A Multilingual Entity Linking System for Wikipedia with a Machine-in-the-Loop Approach
Martin Gerlach, Marshall Miller, Rita Ho, Kosta Harlan and, Djellel Difallah

TL;DR
This paper presents a multilingual entity linking system with a machine-in-the-loop approach to enhance Wikipedia's hyperlink coverage, especially in low-resource languages, by combining data-driven models with interactive editor feedback.
Contribution
It introduces a language-agnostic entity linking model integrated with an interactive interface for editors, improving link coverage and editor experience in Wikipedia.
Findings
Achieves over 80% precision in link recommendations.
Ensures at least 50% recall across six diverse languages.

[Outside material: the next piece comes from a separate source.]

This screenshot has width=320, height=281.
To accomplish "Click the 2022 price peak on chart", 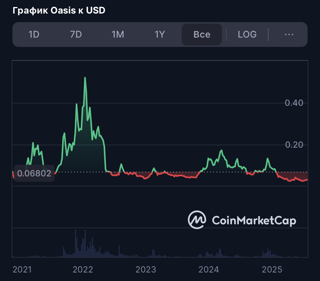I will [85, 78].
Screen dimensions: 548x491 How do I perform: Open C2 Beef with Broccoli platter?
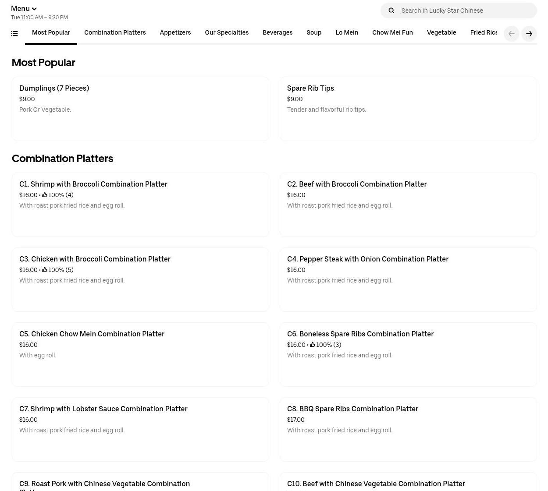coord(408,205)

Facilitates continuous evaluation through active editor feedback.
Abstract
Hyperlinks constitute the backbone of the Web; they enable user navigation, information discovery, content ranking, and many other crucial services on the Internet. In particular, hyperlinks found within Wikipedia allow the readers to navigate from one page to another to expand their knowledge on a given subject of interest or to discover a new one. However, despite Wikipedia editors' efforts to add and maintain its content, the distribution of links remains sparse in many language editions. This paper introduces a machine-in-the-loop entity linking system that can comply with community guidelines for adding a link and aims at increasing link coverage in new pages and wiki-projects with low-resources. To tackle these challenges, we build a context and language agnostic entity linking model that combines data collected from millions of anchors found across wiki-projects, as well as…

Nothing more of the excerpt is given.